Monday, March 23, 2009

Potato & Leek Soup

A new recipe for me to make. Ooooh, this one is good. We were going to our church for our weekly Lenten soup supper followed by the Stations of the Cross, so I wanted to try a new recipe for a meat-free soup to share (I left out the bacon, and it was still superb!). This is one that I've been wanting try for a while now.

I will be making it again...soon.

Here's the recipe from Emeril. I doubled the recipe, but I didn't even make modifications--besides using dried thyme instead of fresh thyme (didn't have) in the bouquet garni that I wrapped with cheesecloth. Also, I probably would have garnished the soup with chives, but my little seedlings aren't ready for me to mow and use yet.

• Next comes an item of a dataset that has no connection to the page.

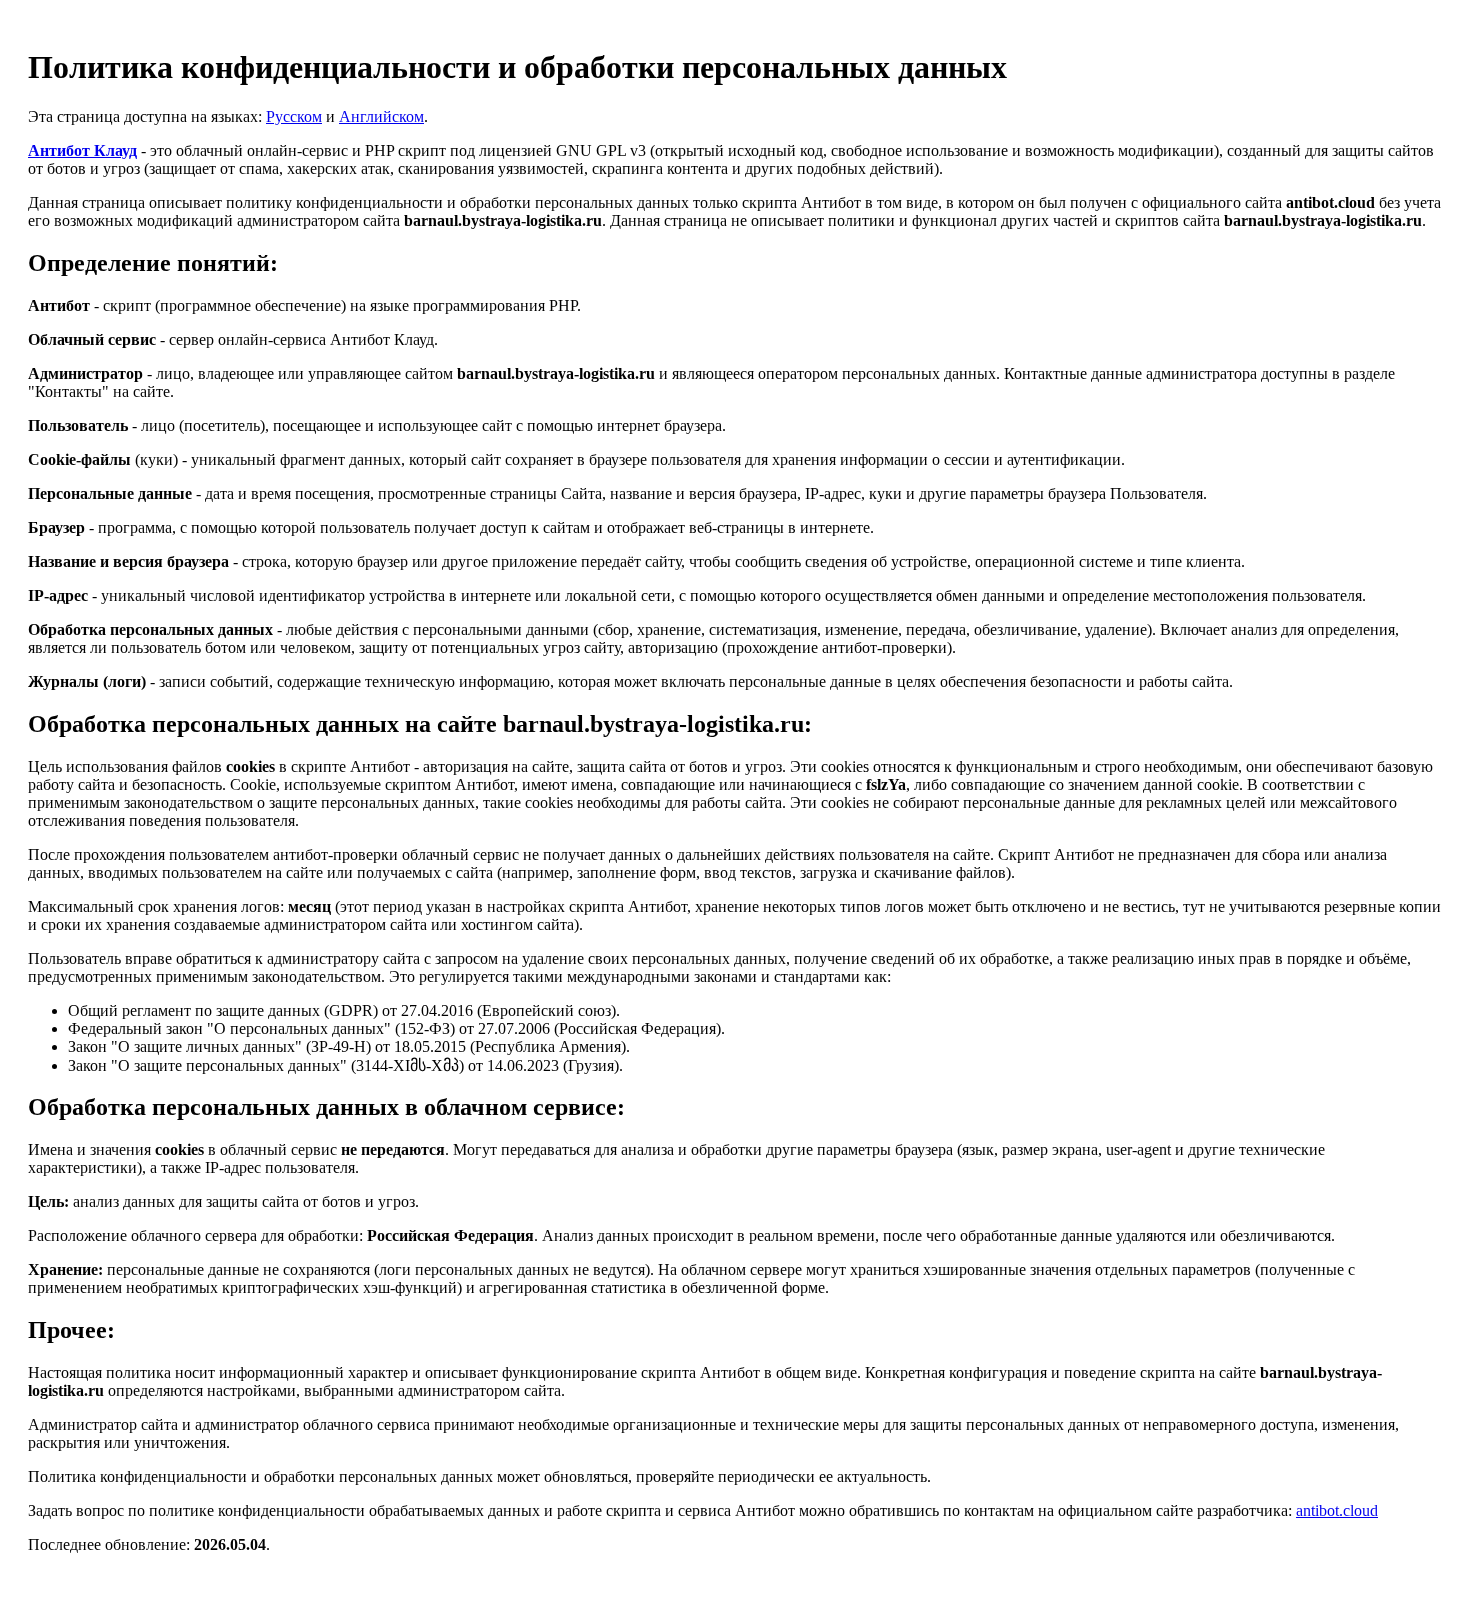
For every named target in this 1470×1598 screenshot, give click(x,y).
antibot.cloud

Here's Emeril's version--unadulterated...or unLauralterated. I'm posting it on this blog because too many times I've searched again for a scrumptious online recipe I've tried only to realize it disappeared in cyberspace.)


Ingredients:

1 large or 2 small leeks, about 1 pound
2 bay leaves
20 black peppercorns
4 sprigs fresh thyme
2 tablespoons butter
2 strips bacon, chopped
1/2 cup dry white wine
5 cups chicken stock
1 to 1 1/4 pounds russet potatoes, diced
1 1/2 teaspoons salt
3/4 teaspoon white pepper
1/2 to 3/4 cup creme fraiche or heavy cream
2 tablespoons snipped chives

Directions

Trim the green portions of the leek and, using 2 of the largest and longest leaves, make a bouquet garni by folding the 2 leaves around the bay leaves, peppercorns and thyme. Tie into a package-shaped bundle with kitchen twine and set aside. (Alternately, tie 2 leek leaves, bay leaves, peppercorns and thyme together in a piece of cheesecloth.)

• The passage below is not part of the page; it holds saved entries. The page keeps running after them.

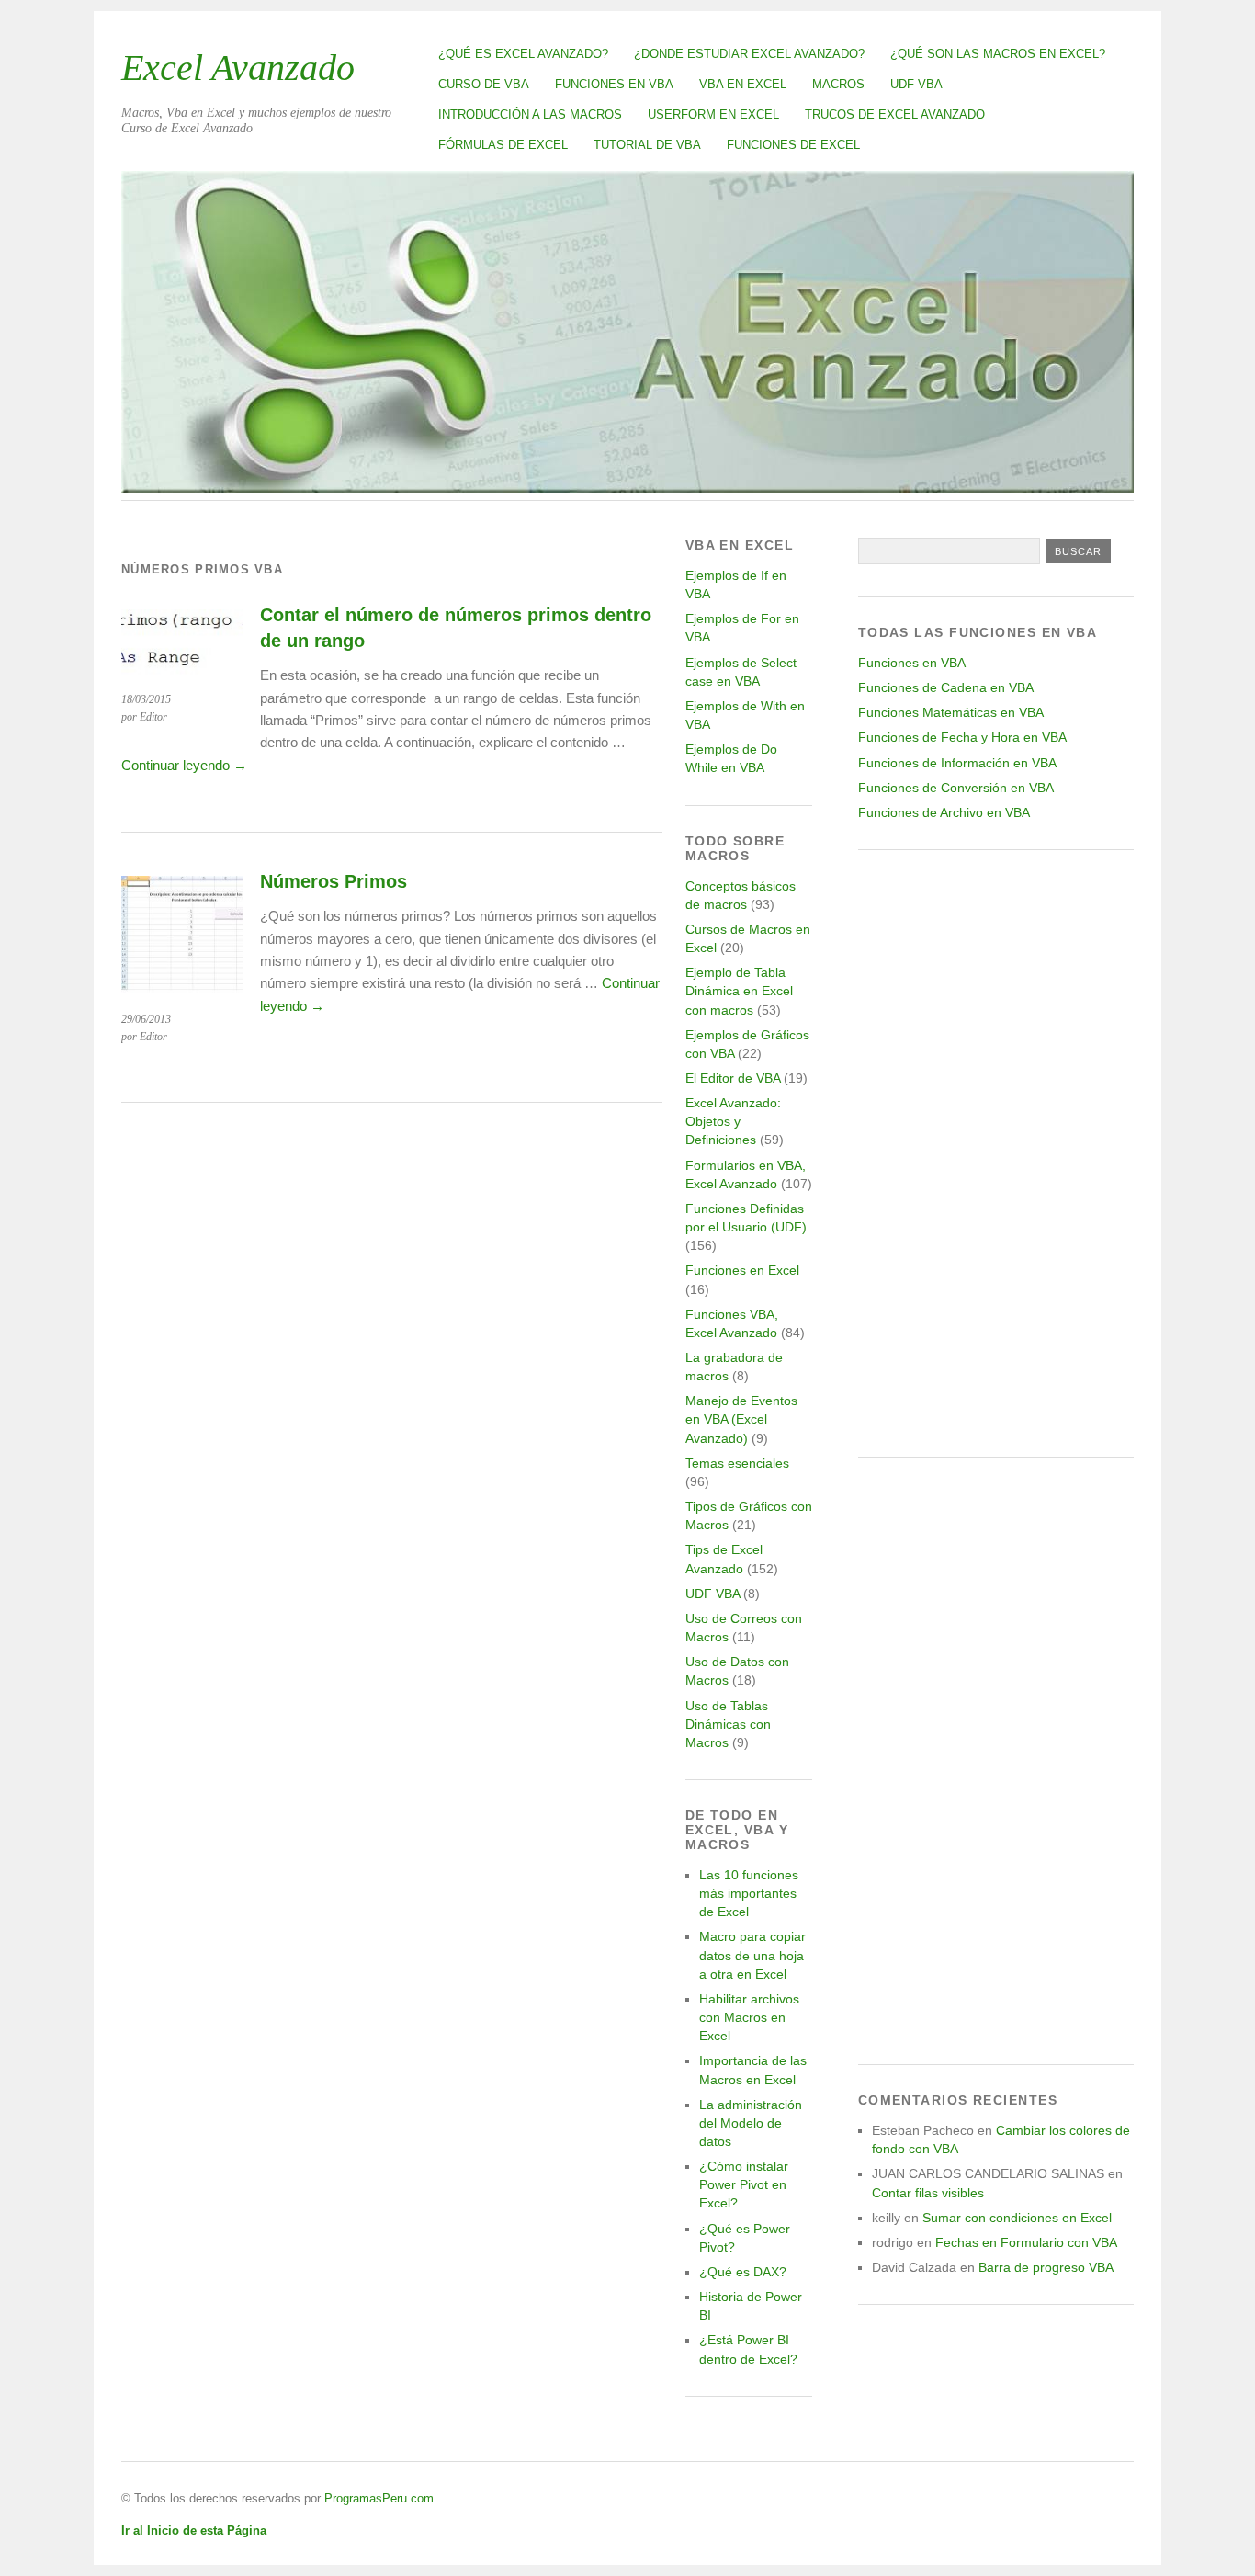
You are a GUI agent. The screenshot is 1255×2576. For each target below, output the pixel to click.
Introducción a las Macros (530, 114)
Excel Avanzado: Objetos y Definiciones (733, 1121)
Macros (838, 84)
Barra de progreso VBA (1046, 2267)
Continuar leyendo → (184, 765)
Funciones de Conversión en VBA (956, 787)
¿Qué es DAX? (742, 2271)
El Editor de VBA (732, 1078)
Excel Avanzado (238, 67)
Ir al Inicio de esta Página (193, 2530)
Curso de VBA (483, 84)
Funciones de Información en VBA (957, 762)
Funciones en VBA (614, 84)
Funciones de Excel (793, 145)
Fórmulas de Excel (503, 145)
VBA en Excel (742, 84)
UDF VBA (916, 84)
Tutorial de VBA (647, 145)
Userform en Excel (713, 114)
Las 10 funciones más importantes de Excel (748, 1893)
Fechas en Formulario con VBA (1026, 2242)
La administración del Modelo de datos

Using a sharp knife, halve the white part of the leek lengthwise and rinse well under cold running water to rid the leek of any sand. Slice thinly crosswise and set aside.

In a large soup pot over medium heat, melt the butter and add the bacon. Cook for 5 to 6 minutes, stirring occasionally, until the bacon is very soft and has rendered most of its fat. Add the chopped leeks and cook until wilted, about 5 minutes. Add the wine and bring to a boil. Add the reserved bouquet garni, chicken stock, potatoes, salt and white pepper, and bring to a boil. Reduce the heat to a simmer and cook for 30 minutes, or until the potatoes are falling apart and the soup is very flavorful.

Remove the bouquet garni and, working in batches, puree the soup in a food processor or blender. (Alternately, if you own an immersion blender, puree the soup directly in the pot.) Stir in the creme fraiche and adjust the seasoning, if necessary. Serve immediately, with some of the snipped chives sprinkled over the top of each bowl of soup.

I was planning to go the Austin-laid-back-and-carefree route by not blending the soup at the end. However, when I blended a few ladles and tried it both ways, there was no going back. The extra step is well worth the effort that brings the velvety creaminess that it becomes after it's well whirled. I'm not one for extra steps, so just go with me on this and take my word. It really makes all the difference.

It was so good that we even scored a new babysitter out of it. Really! A college girl who was at church that night said if she can have more of the soup, she'd babysit for us!

P.S. If you're wonderin'...I left the skins on the taters!

And...

I'm not one of those scoop-it-up, thick soup kinda gals. I like it to be thin enough to consider...er, soup! So add more chicken stock if you need to, and don't forget the wine!

Modification:
If you'd like to reduce the amount of lactose in the soup, substitute coconut milk instead of using creme fraiche or heavy cream.